Not that I would turn down things like more villager interactions, more villager spots, more potted plants, and etc. if offered.


----------



## VanitasFan26 (Feb 28, 2021)

Unpopular opinion: I never liked the idea of putting furniture outside in New Horizons. It just felt weird to me. I am someone who likes to put stuff "inside" because it makes sense. Then I remember seeing some villager's home like Beau for example having a "Outside" theme inside their home. Which is another reason that bothers me. Why would a villager have this style when they could just be outside? It makes no sense having a home with "outdoor" items inside. I know people like the idea of putting furniture outside because it makes their islands stand out which is fine I have no problems with that, more power to them but its just for me I never find putting Furniture outside so appealing.


----------



## My77rh (Mar 2, 2021)

A lot of people give flak to characters with lips but they just haven’t seen a villager that has lips that complements their look or looks natural. May I present Alice, my favourite koala, even over the popular Melba.

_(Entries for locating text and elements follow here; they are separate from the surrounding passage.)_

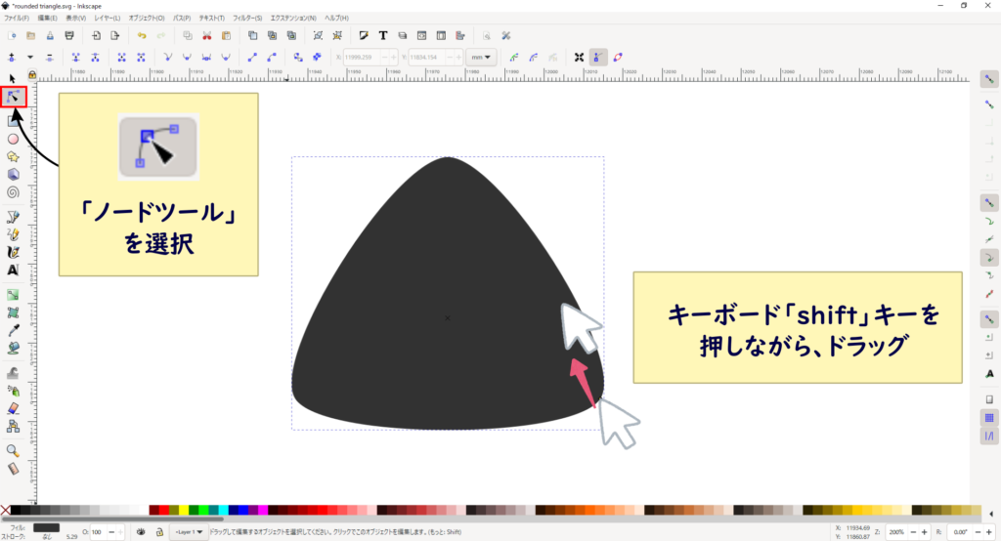Select the Zoom magnifier tool
The height and width of the screenshot is (541, 1001).
click(x=13, y=450)
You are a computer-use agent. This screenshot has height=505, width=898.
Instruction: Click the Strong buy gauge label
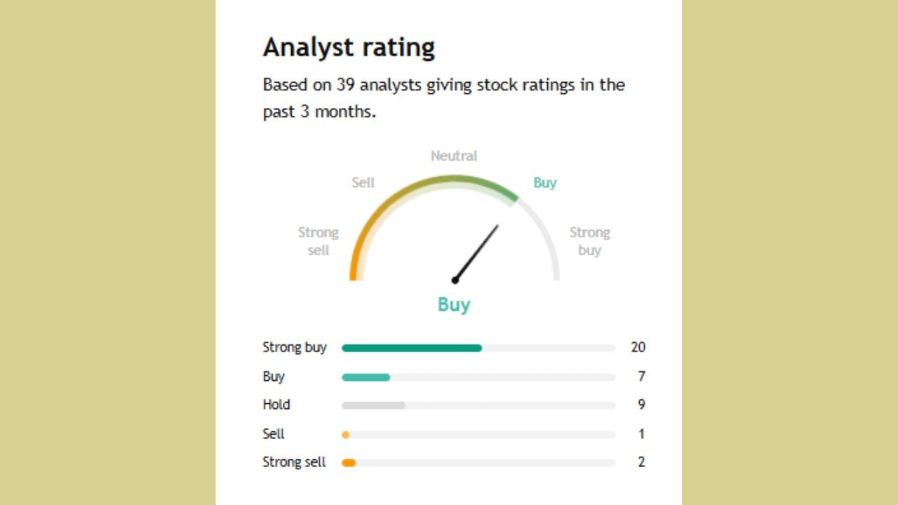(589, 241)
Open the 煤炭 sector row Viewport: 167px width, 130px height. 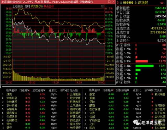pos(9,94)
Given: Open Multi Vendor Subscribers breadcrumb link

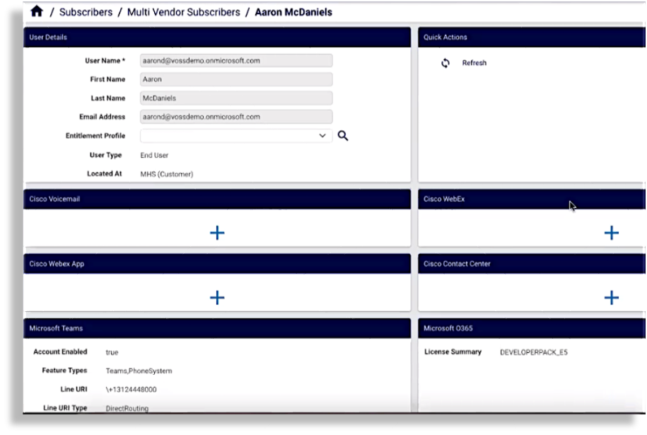Looking at the screenshot, I should tap(182, 11).
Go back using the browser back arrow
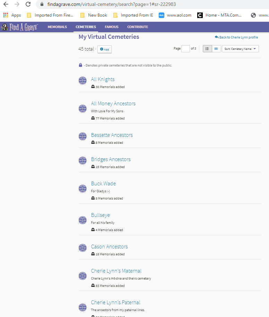This screenshot has width=269, height=317. tap(6, 5)
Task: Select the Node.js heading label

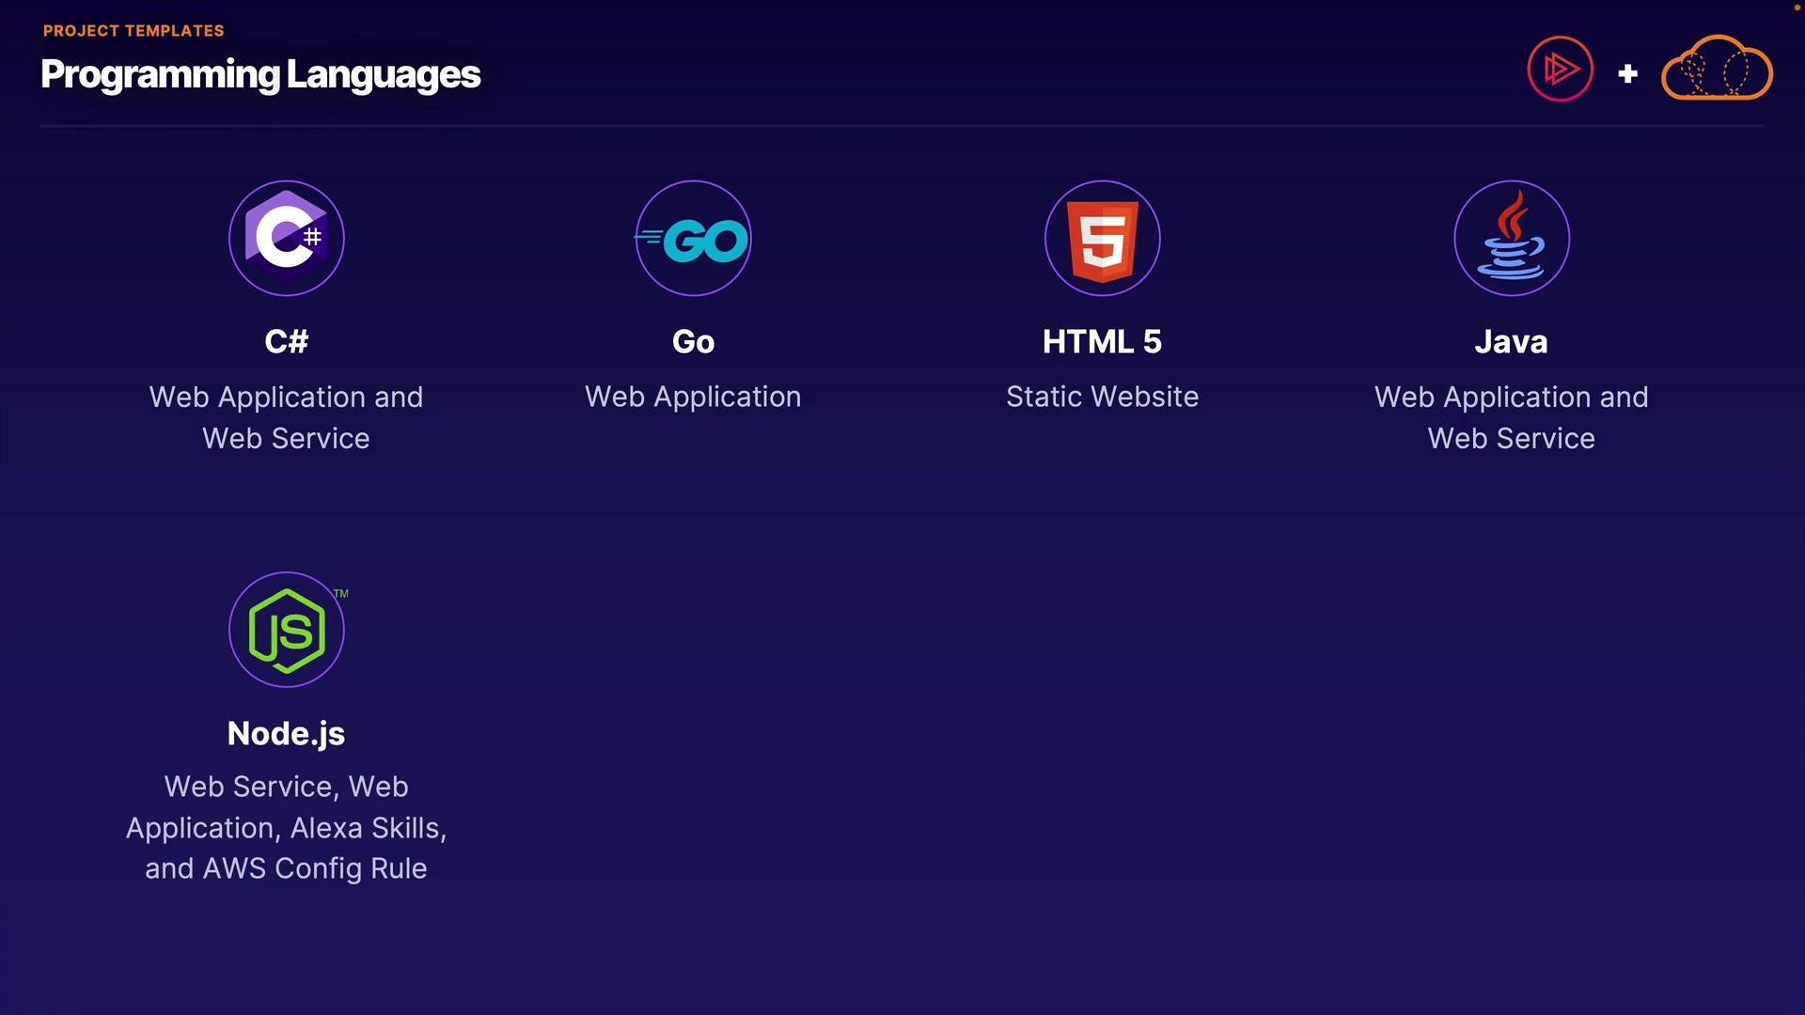Action: click(286, 733)
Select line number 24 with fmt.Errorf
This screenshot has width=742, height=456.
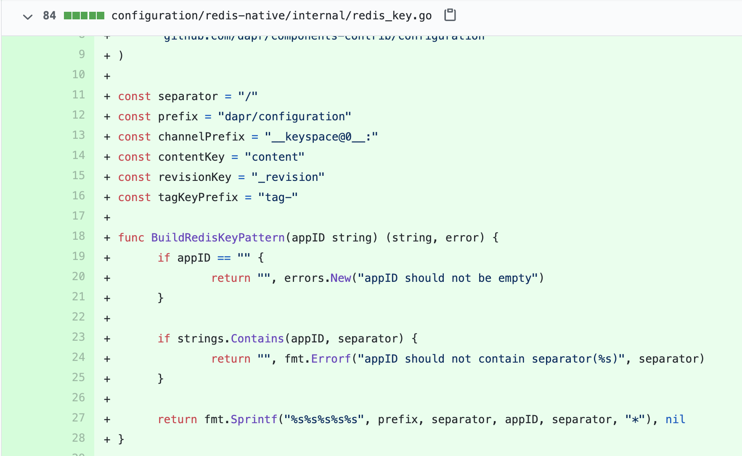point(78,357)
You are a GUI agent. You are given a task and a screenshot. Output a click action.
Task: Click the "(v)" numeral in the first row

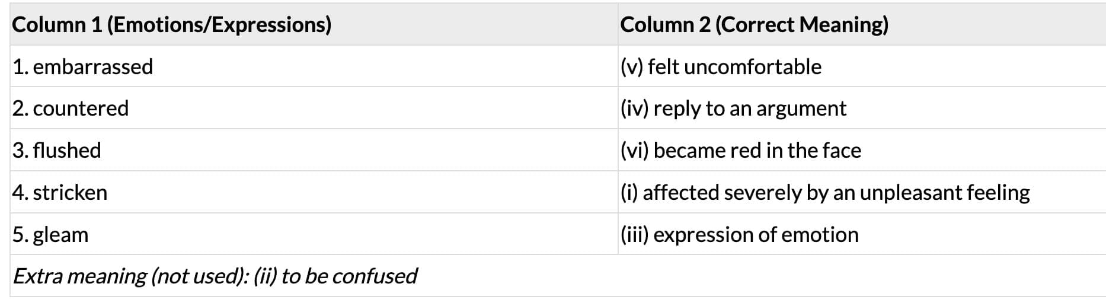coord(632,67)
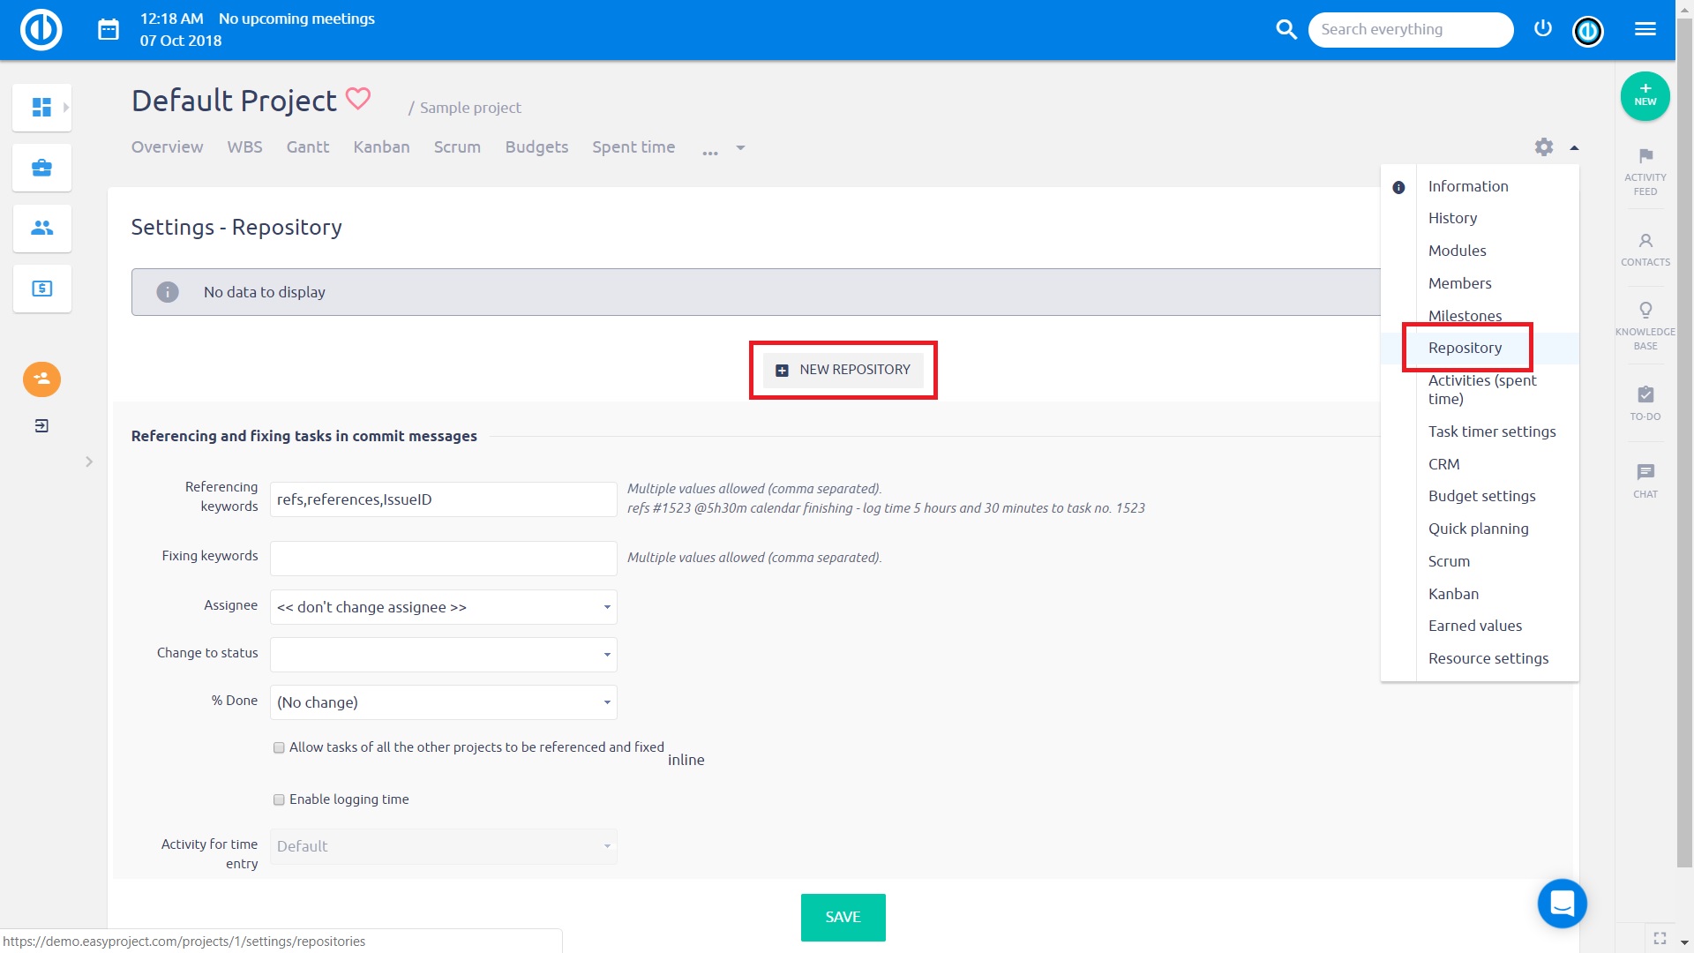Open global search magnifier icon
Viewport: 1694px width, 953px height.
tap(1286, 29)
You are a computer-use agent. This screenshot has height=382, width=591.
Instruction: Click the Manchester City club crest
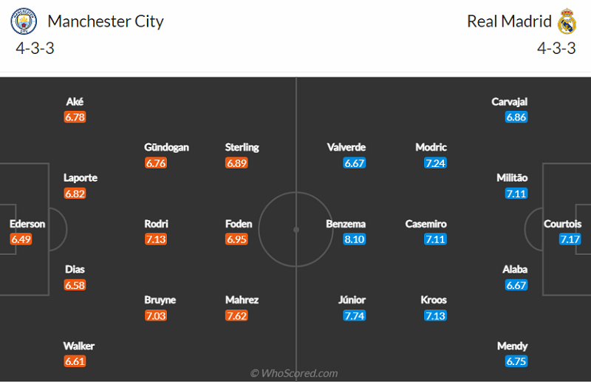tap(24, 21)
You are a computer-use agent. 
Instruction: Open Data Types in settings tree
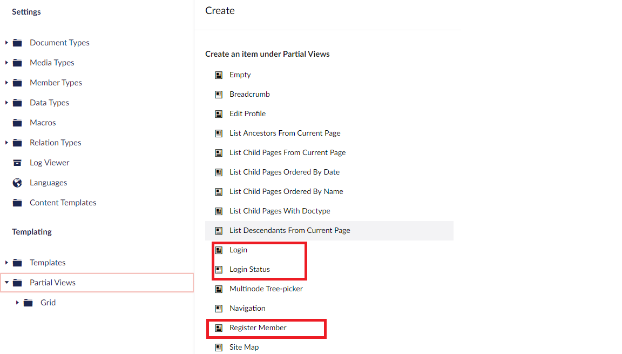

look at this baby!!!  she reminds me of a shojo character and has such a soft look about her. Plus hair clips. i think I just wanted to gush about Alice because I think she’s adorable, ever since I saw her I knew I wanted her to move in. I also think Drago and Tiffany have nice lip designs, but a lot of snooty villagers and Jambette gave it such a bad look when I played as a kid haha


----------



## Beanz (Mar 2, 2021)

idk if this is unpopular but i think that the rescue services app is dumb.


----------



## oranje (Mar 2, 2021)

My77rh said:


> A lot of people give flak to characters with lips but they just haven’t seen a villager that has lips that complements their look or looks natural. May I present Alice, my favourite koala, even over the popular Melba.
> 
> 
> 
> ...



Honestly, I don't really have an issue with villagers having makeup/lips in general. I think it makes a lot of sense for snooties to have a lot of makeup since they remind me of old glamor hollywood types and rich heiresses. Tiffany is a favorite, but so is Gigi:


 


There's something kinda risque in their designs and makeup just enhances that and I love it!  Although I can understand it's not for everyone. Heck, even Jambette I don't entirely hate. She reminds me a lot of those instagram influencers that get really bad lip filler. She's funny, in the same way Barold's design is funny.


----------



## xhyloh (Mar 7, 2021)

maybe not an unpopular opinion but i don't see the point of gyroids... i don't like their designs for the most part and the noises they make creep me out!


----------



## My77rh (Mar 9, 2021)

oranje said:


> Honestly, I don't really have an issue with villagers having makeup/lips in general. I think it makes a lot of sense for snooties to have a lot of makeup since they remind me of old glamor hollywood types and rich heiresses. Tiffany is a favorite, but so is Gigi:
> View attachment 359178 View attachment 359179
> There's something kinda risque in their designs and makeup just enhances that and I love it!  Although I can understand it's not for everyone. Heck, even Jambette I don't entirely hate. She reminds me a lot of those instagram influencers that get really bad lip filler. She's funny, in the same way Barold's design is funny.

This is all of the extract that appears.